[13] Although the Law Society Rules expressly allow a panel to take disciplinary action based on the potential “ungovernability of a respondent by the Society,” they do not provide any specific guidance as to what constitutes “ungovernability”, nor do they set out any factors or indicia of ungovernability.
[14] However, the decisions of discipline panels of the Law Society and of other jurisdictions are instructive.
[15] In particular, the concept of “ungovernability” was considered by the panel in Law Society of BC v. Spears, 2009 LSBC 28. Although the panel in that decision did not ultimately determine that the member was “ungovernable”, it described the concept as follows:
[7] The Panel is very concerned that the Respondent has in the past demonstrated an unwillingness to comply with conditions imposed upon him by the Law Society. It is a fundamental requirement of anyone who wishes to have the privilege of practising law that that person accept that their conduct will be governed by the Law Society and that they must respect and abide by the rules that govern their conduct. If a lawyer demonstrates that he or she is consistently unwilling or unable to fulfill these basic requirements of the privilege to practise, that lawyer can be characterized as “ungovernable” and cannot be permitted to continue practise.
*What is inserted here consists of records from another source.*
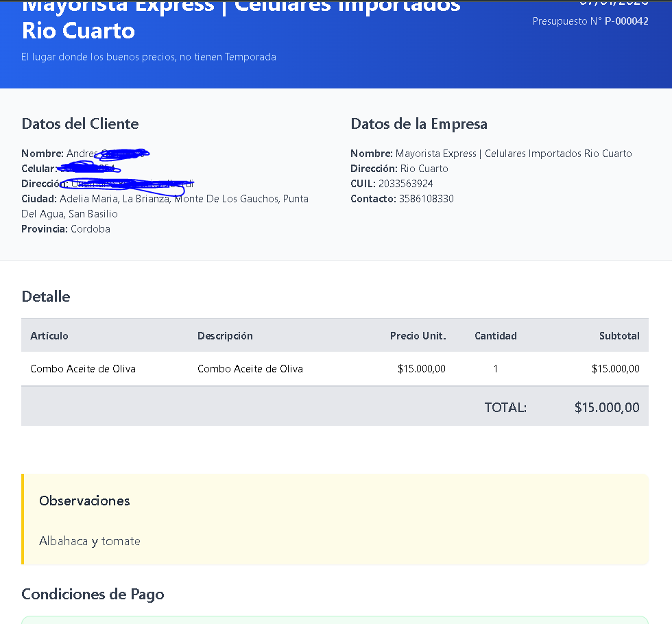
Task: Click the Descripción column header
Action: pyautogui.click(x=225, y=336)
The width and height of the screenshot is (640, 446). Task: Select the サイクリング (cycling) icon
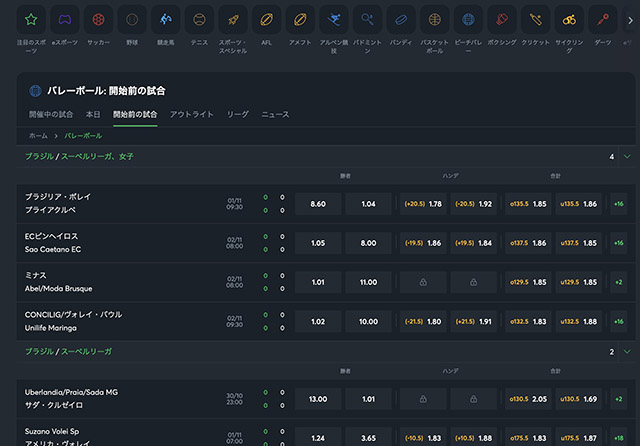click(568, 19)
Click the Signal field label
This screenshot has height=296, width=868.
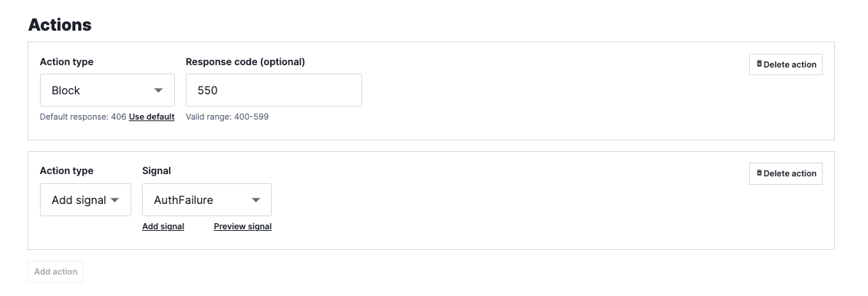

[8] The Law Society’s mandate to regulate lawyers in the best interests of the public cannot be fulfilled if it permits lawyers who have demonstrated ungovernability to continue to practise.
[9] All lawyers are expected to deal with the Law Society in an honest, open and forthright manner at all times. The Respondent has failed to do that. He has thereby put at serious risk his opportunity to have the privilege of practising.
[10] The Panel recognizes it cannot bind the hands of any future disciplinary panels, but it does wish to convey to the Respondent that this is very likely to be his last opportunity to display the sort of conduct expected of and required of all lawyers.”
[emphasis added]
[16] The issue of “ungovernability” was also discussed at some length in Law Society of BC v. Hall, 2007 LSBC 26. In that decision, the panel reviewed the decisions in Law Society of Upper Canada v. Hicks, [2005] LSDD No 6, Law Society of Upper Canada v. Misir, [2005] LSDD No 60 and Law Society of Manitoba v. Ward [1996] LSDD No 119, all of which were disciplinary cases in which the lawyers were found to be ungovernable and disbarred from the practice of law as a result, and concluded:
[27] The foregoing cases suggest that the relevant factors upon which a finding of ungovernability might be made will include some or all of the following:
1. A consistent and repetitive failure to respond to the Law Society’s inquiries.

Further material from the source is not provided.